Architecture
LLMs are now allowing to bend natural language processing to near human capabilities, and Meta AI’s LLAMA (Large Language Model Meta AI) is one of the best examples of how open and efficient large-scale models can be built. This blog post therefore explores and explains the LLAMA model and all other related details with background information from the research paper from the original developers.
Introduction to LLAMA
Currently, LLAMA is a set of foundation models with sizes from 7 billion to 65 billion parameters. However, compared to other well-known models like GPT-3, or PALM, LLAMA uses exclusively open-source data in its training and this aspect is crucial for the model.
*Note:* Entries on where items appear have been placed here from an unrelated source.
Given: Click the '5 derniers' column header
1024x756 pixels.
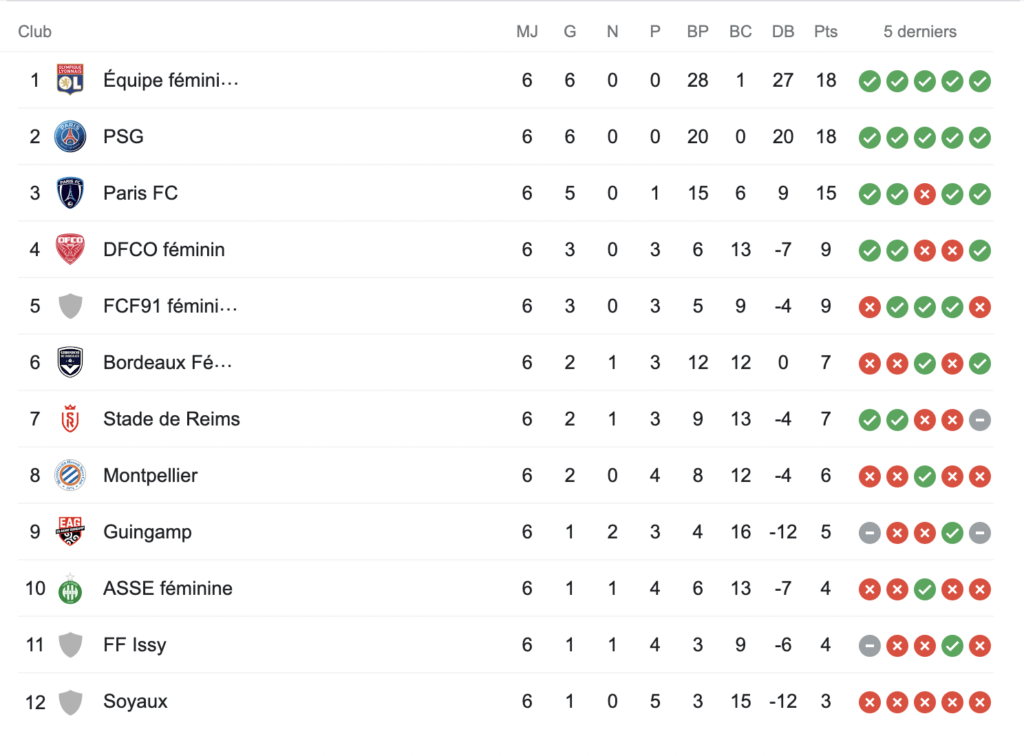Looking at the screenshot, I should (919, 31).
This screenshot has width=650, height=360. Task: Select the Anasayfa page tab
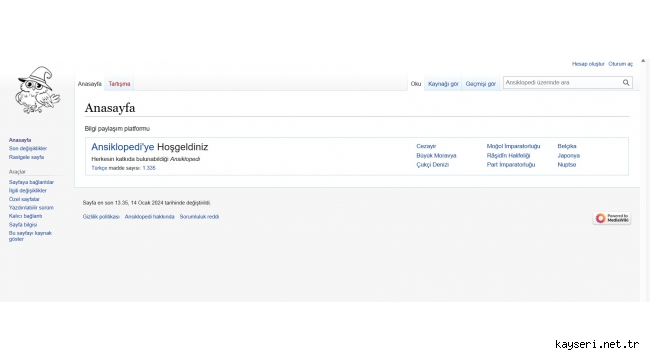[x=90, y=84]
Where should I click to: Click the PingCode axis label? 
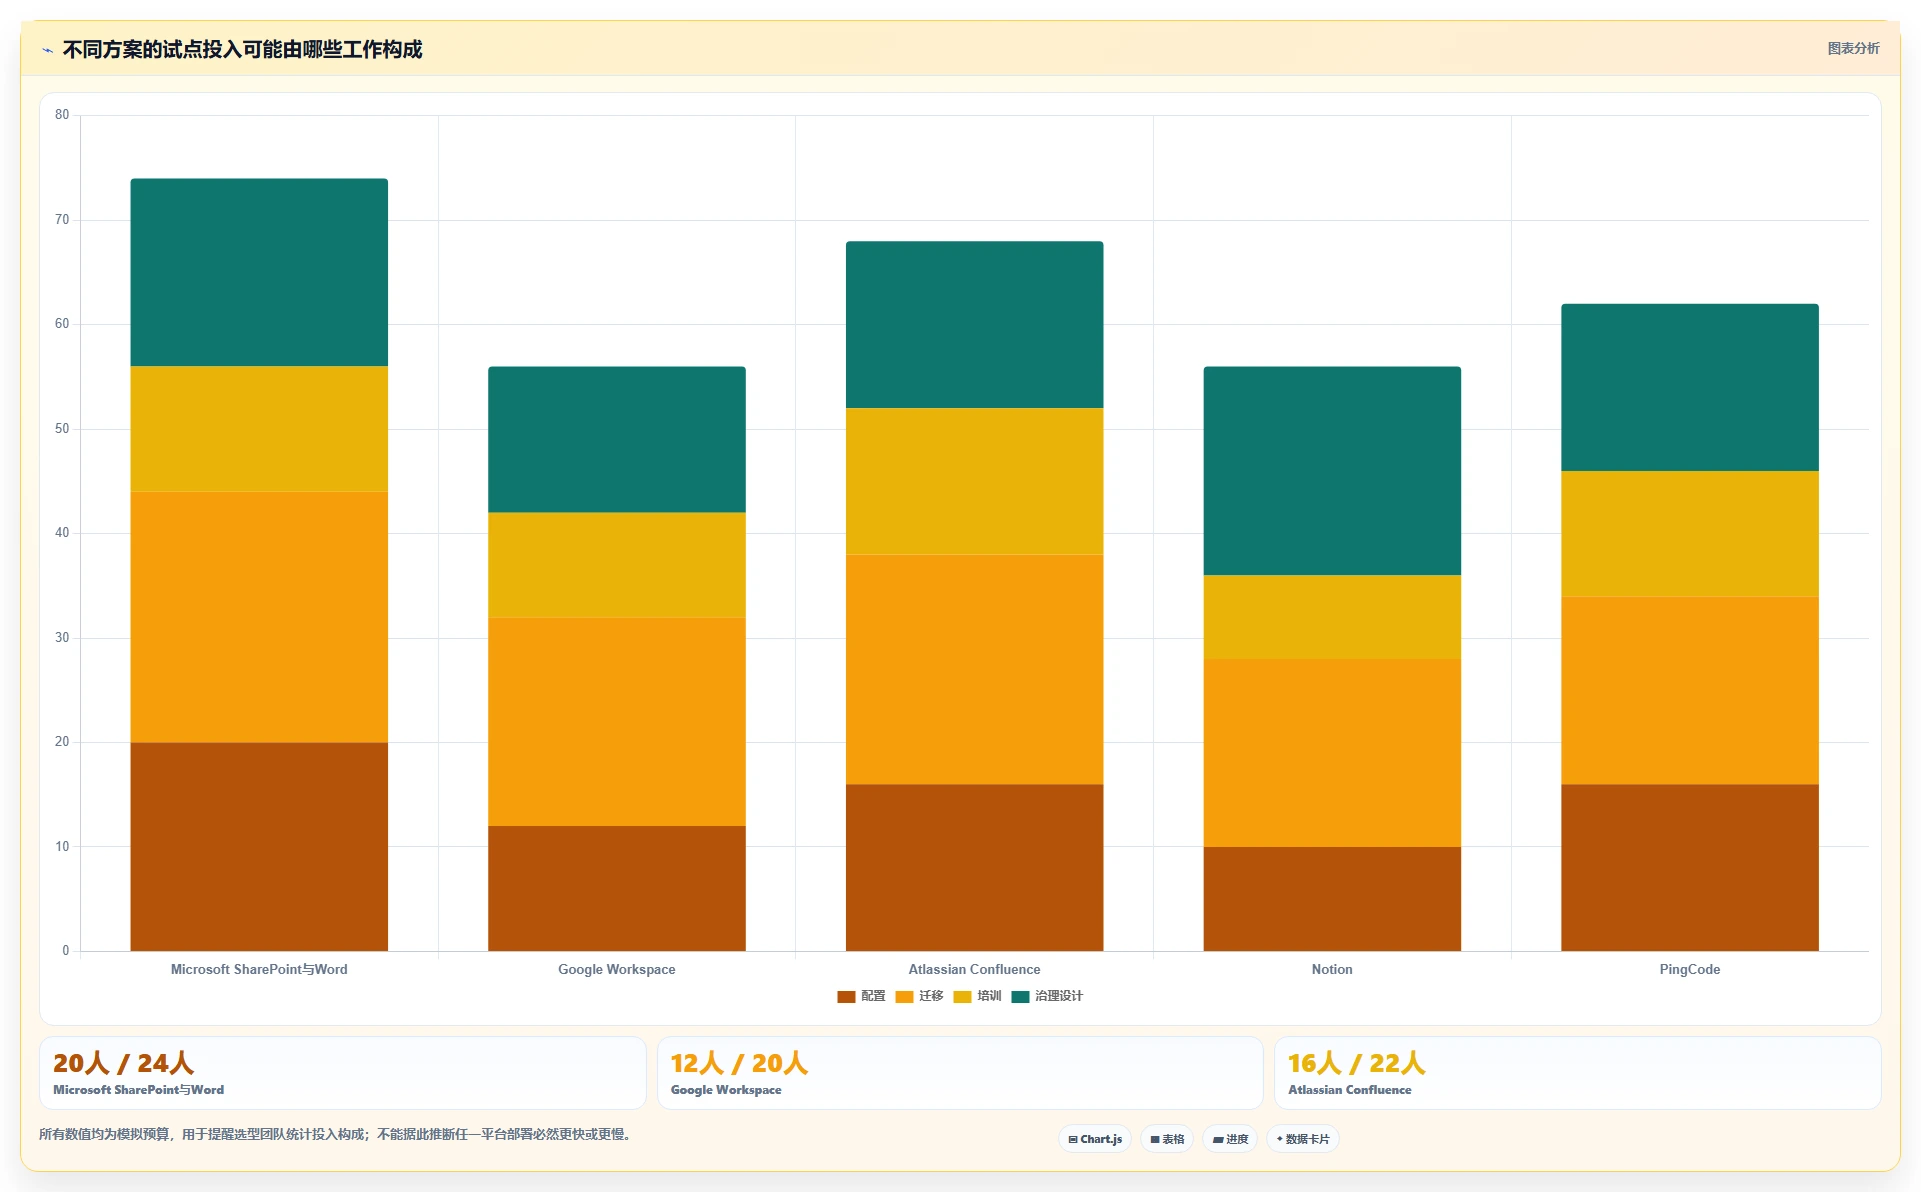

Nonetheless, relative to much larger models, LLAMA shows comparable or even better performance on many benchmarks, meaning that efficiency in training and architecture can make a large difference even if model size is not.
Main characteristics of the architecture of LLAMA

LLAMA’s architecture builds upon the transformer framework, incorporating innovative adjustments that enhance its performance and efficiency:
Pre-Normalization:
Following what was done in GPT-3, LLAMA uses normalization before each transformer sub-layer not after them. This boosting of training stability results from a straightforward modification of the Total Squared Error formula.
It is used for this step and simply scales inputs by dividing them by their value of RMSNorm or root mean square.

Activation Function:
To make it more accurate, ReLU is replaced with the SwiGLU activation function used recently in Google’s PALM model. SwiGLU is faster and enhances model performance utilizing 2×d dimensions instead of 4×d, saving computation.
Rotary Positional Embeddings (RoPE):
Absolute positional embeddings are not used instead, there is something called RoPE just like the GPT-Neo models. These embeddings improve positional information capability of the presented model to other lengths of inputs.

Model Scaling:
In the LLAMA series, the information scale is directly scaled across the parameter sizes ranging from 7B, 13B, 33B, 65B parameter respectively with the number of head, layers, and hidden dimensions also proportional to the corresponding information scale.
Hyperparameters and Training Setup
In particular, hyperparameters and training set up refers to the general parameters of the network that one has to adjust to optimize in order to achieve the best results.

Currently, LLAMA models are trained with a massive amount of datasets that sums up to 1.4 trillion tokens. A few notable hyperparameter configurations are:

- Optimizer: AdamW with β1=0.9 and β2=0.95 together with cosine learning rate schedule.
- Training: The batch size employed is 4 million tokens and the common memory friendly tricks like gradient clipping and activation checkpointing are implemented.
For the purpose of this article I will also refer to it as Innovative Efficiency Techniques.
Innovative Efficiency Techniques
LLAMA specifically focuses on efficiency on the training and the inference stages. Key optimizations include:
Causal Multi-Head Attention:
First, a memory-optimized implementation eliminates the overhead of storing unnecessary attention weights.
Activation Checkpointing:
Intermediate activations are recomputed selectively in the backward pass such that memory usage is moderate without much accompanying computation time.
Parallelism:
The models also implement sequence and model parallelism to divide the computations between the GPUs to make it possible to train these large models, such as the 65-Bitichel model, on 2048 GPUs in only 21 days.
Performance Highlights
Competitiveness:
Surprisingly, 13B model achieves better results than a 175B GPT-3 on many benchmarks, demonstrating that enhanced architectural design trumps the expansion of model parameters.
Accessibility:
Fortunately, LLLaMA-13B is trainable on a single GPU, meaning people can build their own high-quality LLMs.
LLAMA demonstrates how good design, approach to using the data, and the strong architecture can lead to the impressive performance of the language models. Therefore, by pre-normalization, efficient activations, and scalable designed LLaMA models not only report state of art performance but also do so using less amount of resources. This makes LLaMA a reference for future research in contextual and affordable AI for everyone.
We will continue to post on how these models change and how they are used in practical use!